Proteins were extracted from HaCaT cells using Thermo ScientificTM RIPA Lysis and Extraction Buffer (Thermo Fisher Scientific, Waltham, MA, USA), supplemented with 1× Xpert phosphatase and protease inhibitor cocktail solutions (GenDEPOT, Barker, TX, USA). The lysates were centrifuged at 13,200 rpm for 30 min at 4 °C. Protein concentrations in the supernatants were determined using a BCA protein assay kit (Thermo Fisher Scientific). Equal amounts of proteins (25 μg) were separated via SDS-PAGE (10–12%, depending on the protein size) at 100 V for 90 min and transferred to PVDF membranes at 100 V for 1 h. The membranes were then blocked with 5% BSA or non-fat dry milk in PBST for 2 h at room temperature and then incubated overnight at 4 °C with primary antibodies (1:1000 dilution) against ERK, JNK, p38 MAPK, p-ERK, p-JNK, p-p38 MAPK, p-NF-κB, p-IκB-α, VEGF, HIF-1α, p53, and β-actin, with gentle shaking. After washing, the membranes were incubated with HRP-conjugated secondary antibodies (1:3000–1:5000 dilution) for 2 h at room temperature. Following washing with PBST, the immunoblot bands were detected using a chemiluminescence substrate (Thermo Fisher Scientific) and visualized with a chemiluminescence imaging system (Fusion Solo 2M; Vilber Lourmat, Marne-la-Vallée, France). Protein band intensities were quantified using ImageJ software (version 1.52a; National Institutes of Health, Bethesda, MD, USA), and expression levels were normalized to β-actin.

4.12. Animals

Six-week-old female C57BL/6 mice were purchased from Orient Bio Inc. (Seongnam, Republic of Korea). The mice were acclimated for two weeks and housed in a semi-pathogen free facility with ad libitum access to food and water. All experimental procedures were approved by the Institutional Animal Care and Use Committee of Dongguk University (Approval No. IACUC-2019-014-1). All animals were randomly assigned to each group at the beginning of the study. The health status of the mice was monitored throughout the experiment by daily observation for signs of distress or abnormal behavior. In addition, body weight was measured weekly. No adverse events were observed during the study period.

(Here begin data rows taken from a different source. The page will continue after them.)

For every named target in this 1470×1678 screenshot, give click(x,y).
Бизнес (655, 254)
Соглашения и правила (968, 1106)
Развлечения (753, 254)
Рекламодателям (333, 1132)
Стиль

4.13. Induction of Psoriasis-like Lesions and Efficacy Testing in C57BL/6 Mice

During the experiment, 5% IMQ cream (AldaraTM, 3M Health Care Ltd., Loughborough, UK) was used to induce psoriasis-like skin symptoms in mice [63,64]. At eight weeks old, the mice were shaved and randomly divided into five groups (n = 5/group):
  • Control group: Petrolatum cream and PBS (vehicle).
  • IMQ group: 5% IMQ cream and PBS (vehicle).
  • SHTLS 250 group: 5% IMQ cream and SHTLS 250 mg/kg.
  • SHTLS 500 group: 5% IMQ cream and SHTLS 500 mg/kg.
  • SHTLS 1000 group: 5% IMQ cream and SHTLS 1000 mg/kg.
SHTLS was administered orally once daily for one week. Psoriasis-like symptoms were then induced by applying 62.5 mg of IMQ cream to the shaved dorsal skin for seven consecutive days while oral gavage of SHTLS was continued.
At the time of sacrifice, the spleens and dorsal skin tissues were collected. To isolate the dorsal skin, mice were euthanized by inhalation of isoflurane gas (Hana Pharmaceutical, Seoul, Republic of Korea), and the hair on the dorsal area was removed using an electric shaver. The dorsal skin was then carefully excised using sterile scissors and separated from the underlying connective tissues. Residual fat and muscle were gently removed by scraping with a scalpel. The cleaned skin samples were cut into small sections and fixed in 5% neutral-buffered formalin for subsequent histological analysis [65]. Histological analysis of skin tissue was performed using H&E staining, and epidermal thickness was measured based on stained tissue images. Histological evaluations and measurements of epidermal thickness were conducted in a blinded manner by an investigator who was unaware of the group assignments, to reduce assessment bias. The spleen weight was recorded and normalized to the body weight.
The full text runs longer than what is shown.